Why search engines and chatbots are becoming more alike
Search engines are getting better at answering our questions. And chatbots are increasingly likely to search the internet for relevant sources. ‘Search engines and chatbots will become more closely entwined’, says Professor Suzan Verberne.
Type a question in Google and you’ll often immediately see an answer, even before clicking on a result. Search engines are becoming more interactive and more like chatbots, says Verberne. For their part, some chatbots are developing features of search engines. For example, if a chatbot is asked a question, it performs an internet search in the background and refers to sources in its answers.
Hallucinations and bias
It is ‘essential’ that search engine technology are added to chatbots, Verberne will argue in her inaugural lecture. A Professor of Natural Language Processing at the Leiden Institute of Advanced Computer Science (LIACS), her main focus is on finding information in large text collections. ‘We have all seen how powerful chatbots like ChatGPT are. But we are also getting a much clearer picture of the risks, such as hallucinations and bias.’ Hallucinations are when chatbots fabricate responses that sound true and bias refers to the biases that chatbots reflect and sometimes even magnify from the texts they are trained on.
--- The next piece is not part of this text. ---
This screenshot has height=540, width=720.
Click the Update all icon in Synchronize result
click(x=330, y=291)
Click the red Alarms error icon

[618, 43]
Verberne believes that part of the solution to both problems lies in the implementation of search engine technology. ‘Chatbots should not only generate plausible answers but also retrieve correct information from the right sources.’ Verberne is working on methods where search engines retrieve relevant documents ‘at the back end’ of the language model. The language model then formulates an answer based on the search results.
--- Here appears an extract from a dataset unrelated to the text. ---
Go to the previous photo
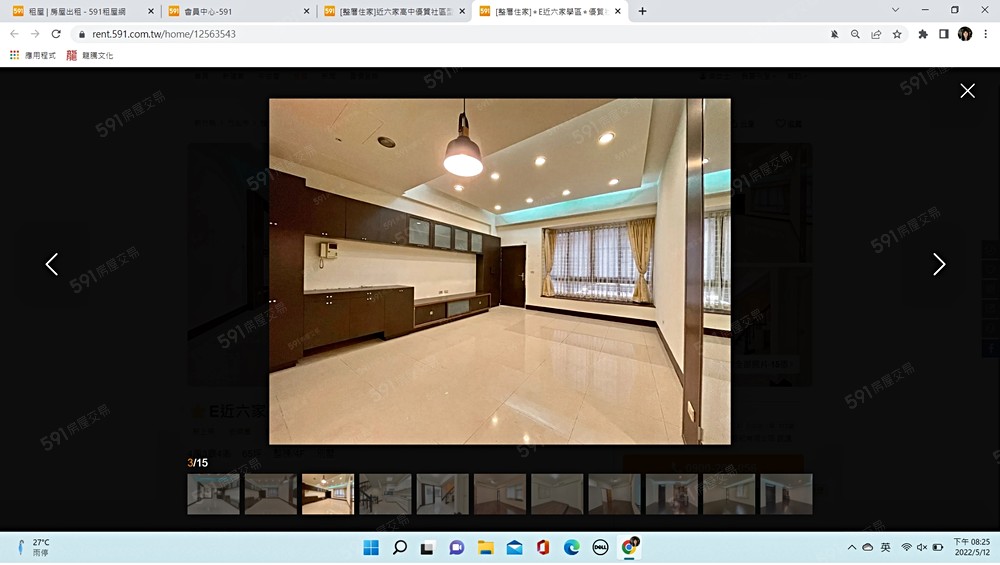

Verberne and her PhD candidates and students work with open-source language models. ‘These are models that have been trained for general use that you can adapt to a particular system you are working on. You can adapt large models to a specific system but you need powerful computers to do so. We are lucky enough to have such computers at LIACS and through SURF, the national collaborative organisation for ICT.’ Task-oriented training helps the language models improve at specific tasks. This makes them a valuable tool for researchers.
Search engine for archaeologists
Verberne works with researchers from other disciplines on AI systems that can be used to research archaeological finds, legal texts or medical issues, for example. ‘Archaeologists sometimes have to find the relevant information about excavations among tens of thousands of long texts. Together with a PhD candidate from the Faculty of Archaeology, we have developed a search engine specifically for that purpose.’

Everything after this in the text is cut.